Note:
The ideas developed here were prompted by my reading a recent blog.
Thank you Becky Jungbauer.


What you are reading is a mix of whimsy, ethics and philosophy applied to a problem in politics.  It does not offer a solution to any specific problem. It may direct the attention away from what is unimportant in current debates about evolution.
One can only live in hope.


An Essay Concerning Wings

Once upon a time, Sithopholis Farkworthy attended a lecture on the Ethical Principles of Umer.
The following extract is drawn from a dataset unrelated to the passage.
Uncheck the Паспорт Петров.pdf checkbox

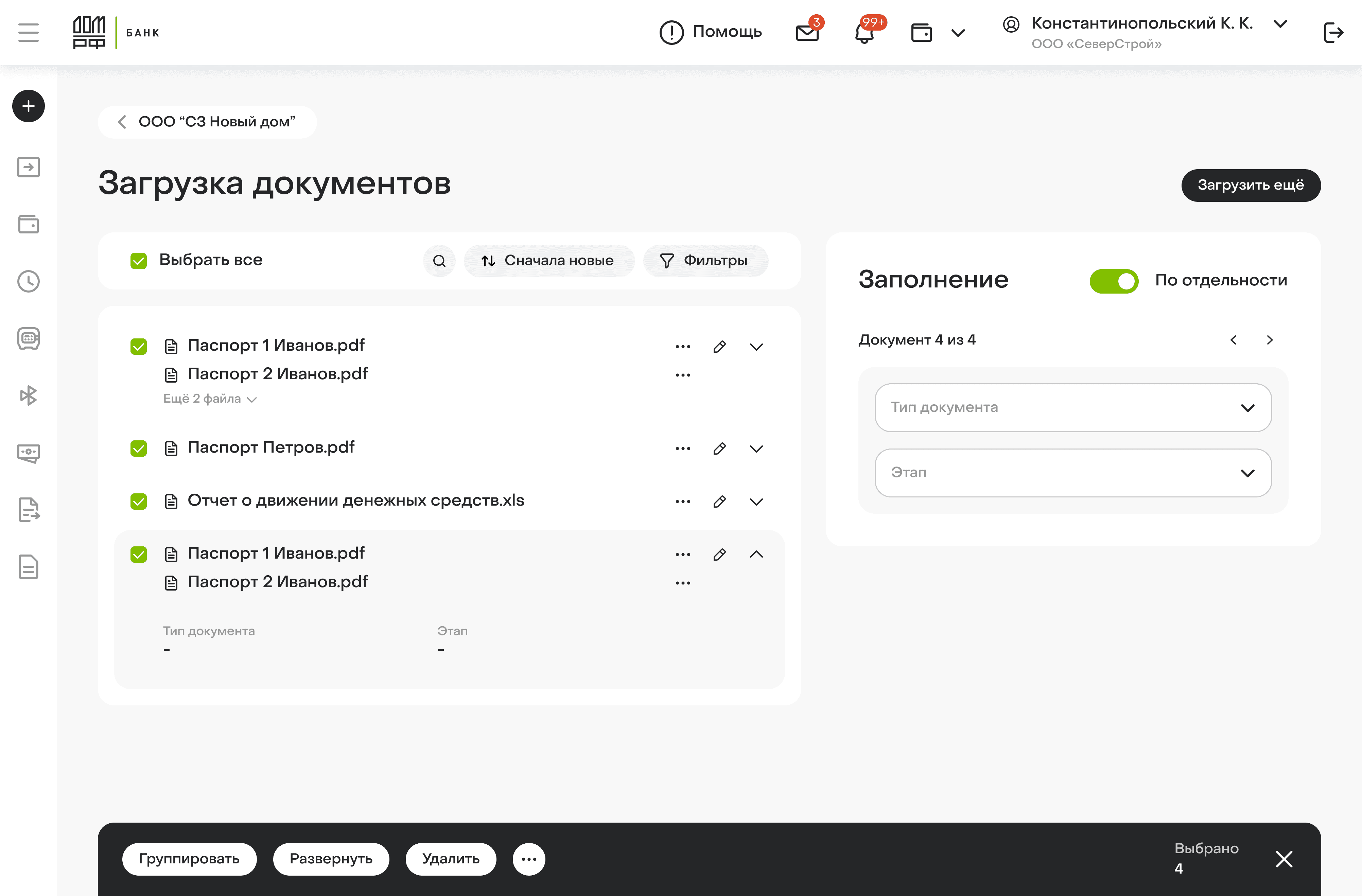(x=139, y=449)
It was a meeting of like minds.  The lecturer didn't understand the half of what he was talking about, and Sithopholis Farkworthy wasn't bright enough to absorb more than half of anything he heard.  Thus, Sithopholis Farkworthy only understood about 25% of the principles.  This was of course a statistical anomaly: most attendees at lectures are nowhere near so attentive.  Next day, the lecturer was burned at the stake as a heretic.

Sithopholis Farkworthy emigrated and set up his own religious enclave: the Neo-Uniformity Theologic Settlement, or NUTS.   After he was burned at the stake, some of his followers started teaching that he 'must have' been right at least in parts because the establishment had gagged  him - and then some!  These followers set up the movement called the Neo-Uniformity Theologic Settlement of the Second Unity, which flourished so well that soon, its name was heard in every farm, village and town: NUTS2U !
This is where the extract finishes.